O desafio do Estado por meio do sistema carcerário não pode – e não deve – ser operar a vingança social, mascarada de justiça. O desafio consiste em transformar vidas.

Antes, porém, importa transformar aquilo temos chamado sistema de justiça penal. Refletir sobre as contradições postas tanto na Lei Maior, quanto em seus reflexos, muitas vezes traduzido na forma como se operacionaliza a Lei de Execuções Penais. No caso do sistema de justiça penal há que pensar e fazer não pequenos ajustes, remendos, amoldamentos, mas profundas transformações. É hora de refletirmos – governos, Legislativo, Judiciário, Ministério Público e sociedade – o sistema de justiça penal que queremos realmente, porque, como ouvi recentemente na CPI do Sistema Carcerário: “os apenados hoje estão contidos, amanhã poderão estar ‘contigo’” (frase escrita em um presídio do nordeste, segundo o deputado Domingos Dutra, relator da comissão).

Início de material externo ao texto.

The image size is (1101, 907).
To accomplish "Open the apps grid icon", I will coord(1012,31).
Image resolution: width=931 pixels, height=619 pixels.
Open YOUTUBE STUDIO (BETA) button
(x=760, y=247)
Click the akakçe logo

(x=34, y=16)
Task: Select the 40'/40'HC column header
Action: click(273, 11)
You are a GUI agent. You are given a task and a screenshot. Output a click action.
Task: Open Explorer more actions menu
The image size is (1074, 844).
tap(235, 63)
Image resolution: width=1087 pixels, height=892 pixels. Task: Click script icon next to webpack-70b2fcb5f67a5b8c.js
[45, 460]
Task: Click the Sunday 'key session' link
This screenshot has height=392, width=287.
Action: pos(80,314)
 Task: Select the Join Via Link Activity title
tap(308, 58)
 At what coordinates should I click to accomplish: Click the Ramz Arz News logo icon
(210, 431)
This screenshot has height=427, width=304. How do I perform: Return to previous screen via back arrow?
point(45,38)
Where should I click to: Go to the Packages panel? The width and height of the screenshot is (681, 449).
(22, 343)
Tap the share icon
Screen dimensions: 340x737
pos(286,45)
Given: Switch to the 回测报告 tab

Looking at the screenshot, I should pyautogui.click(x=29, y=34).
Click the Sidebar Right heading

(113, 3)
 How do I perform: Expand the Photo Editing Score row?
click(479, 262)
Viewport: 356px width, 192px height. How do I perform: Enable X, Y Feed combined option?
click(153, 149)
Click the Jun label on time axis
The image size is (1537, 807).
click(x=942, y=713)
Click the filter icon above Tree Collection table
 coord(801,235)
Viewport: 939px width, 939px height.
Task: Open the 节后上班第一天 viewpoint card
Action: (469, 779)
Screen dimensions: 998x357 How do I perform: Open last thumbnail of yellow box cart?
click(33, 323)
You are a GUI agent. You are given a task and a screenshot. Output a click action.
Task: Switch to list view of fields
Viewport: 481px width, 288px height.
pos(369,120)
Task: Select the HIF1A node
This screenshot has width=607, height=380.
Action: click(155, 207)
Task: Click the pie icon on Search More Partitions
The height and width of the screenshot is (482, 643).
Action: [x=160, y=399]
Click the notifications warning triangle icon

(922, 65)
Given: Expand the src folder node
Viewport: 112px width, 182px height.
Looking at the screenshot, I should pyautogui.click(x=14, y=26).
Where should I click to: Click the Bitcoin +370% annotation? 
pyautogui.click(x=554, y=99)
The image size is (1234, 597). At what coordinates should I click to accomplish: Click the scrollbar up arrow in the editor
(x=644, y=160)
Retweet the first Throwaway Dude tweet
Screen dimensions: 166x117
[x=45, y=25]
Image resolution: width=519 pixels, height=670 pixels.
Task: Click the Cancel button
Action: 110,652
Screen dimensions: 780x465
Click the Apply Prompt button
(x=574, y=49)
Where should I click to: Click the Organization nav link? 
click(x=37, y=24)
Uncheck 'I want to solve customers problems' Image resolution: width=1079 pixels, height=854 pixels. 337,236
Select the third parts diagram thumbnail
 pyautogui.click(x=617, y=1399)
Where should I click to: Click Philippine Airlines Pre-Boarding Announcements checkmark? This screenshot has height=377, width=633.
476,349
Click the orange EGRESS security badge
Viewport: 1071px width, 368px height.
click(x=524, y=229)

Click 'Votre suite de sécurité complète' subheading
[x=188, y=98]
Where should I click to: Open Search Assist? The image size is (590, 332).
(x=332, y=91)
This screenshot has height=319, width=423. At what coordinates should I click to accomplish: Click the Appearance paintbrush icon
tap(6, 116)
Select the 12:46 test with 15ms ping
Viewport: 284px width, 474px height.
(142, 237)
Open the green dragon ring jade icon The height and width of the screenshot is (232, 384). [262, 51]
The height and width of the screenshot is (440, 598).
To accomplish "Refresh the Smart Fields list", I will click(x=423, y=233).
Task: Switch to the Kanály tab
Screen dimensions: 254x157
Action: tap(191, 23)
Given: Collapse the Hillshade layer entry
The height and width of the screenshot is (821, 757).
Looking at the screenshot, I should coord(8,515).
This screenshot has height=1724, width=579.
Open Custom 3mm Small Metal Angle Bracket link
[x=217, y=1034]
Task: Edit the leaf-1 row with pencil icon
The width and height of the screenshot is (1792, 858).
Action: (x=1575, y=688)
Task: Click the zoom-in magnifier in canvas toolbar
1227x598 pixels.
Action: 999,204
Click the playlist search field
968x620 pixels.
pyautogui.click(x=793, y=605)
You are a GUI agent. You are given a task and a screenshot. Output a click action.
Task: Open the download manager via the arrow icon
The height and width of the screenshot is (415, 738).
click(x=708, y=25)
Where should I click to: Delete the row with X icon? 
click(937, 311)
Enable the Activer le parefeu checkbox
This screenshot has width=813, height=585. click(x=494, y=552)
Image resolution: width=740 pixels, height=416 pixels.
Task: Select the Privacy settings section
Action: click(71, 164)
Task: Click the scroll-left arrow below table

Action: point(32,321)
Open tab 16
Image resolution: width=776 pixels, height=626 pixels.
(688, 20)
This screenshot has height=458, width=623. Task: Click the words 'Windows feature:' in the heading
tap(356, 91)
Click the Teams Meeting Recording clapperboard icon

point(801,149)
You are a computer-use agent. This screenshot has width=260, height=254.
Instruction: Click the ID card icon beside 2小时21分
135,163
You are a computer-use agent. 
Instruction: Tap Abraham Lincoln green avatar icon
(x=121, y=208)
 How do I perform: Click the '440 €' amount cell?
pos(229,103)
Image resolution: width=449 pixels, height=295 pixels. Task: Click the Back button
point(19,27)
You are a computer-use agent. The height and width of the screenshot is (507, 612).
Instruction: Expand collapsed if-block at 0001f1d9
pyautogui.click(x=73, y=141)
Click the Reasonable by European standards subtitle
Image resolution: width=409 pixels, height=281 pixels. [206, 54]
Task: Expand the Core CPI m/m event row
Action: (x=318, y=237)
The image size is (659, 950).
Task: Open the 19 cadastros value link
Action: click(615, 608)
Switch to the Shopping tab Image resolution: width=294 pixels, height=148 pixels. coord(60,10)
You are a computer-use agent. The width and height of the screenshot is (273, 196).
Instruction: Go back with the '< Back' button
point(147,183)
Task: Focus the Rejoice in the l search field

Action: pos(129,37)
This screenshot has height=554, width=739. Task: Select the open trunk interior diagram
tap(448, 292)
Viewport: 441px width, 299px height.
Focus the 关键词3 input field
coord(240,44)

Fonte: congressoemfoco.ig.com.br

*Advogada, pós-graduada em Direito Público (Cooperação Jurídica Internacional em Matéria Penal), assessora da Secretaria Executiva do Ministério da Cultura, responsável pela articulação e integração do Programa Mais Cultura com o Programa de Segurança Pública com Cidadania/MJ (Pronasci), entre outros. Trabalhou nas secretarias Nacional de Justiça e Executiva do Ministério da Justiça por cinco anos.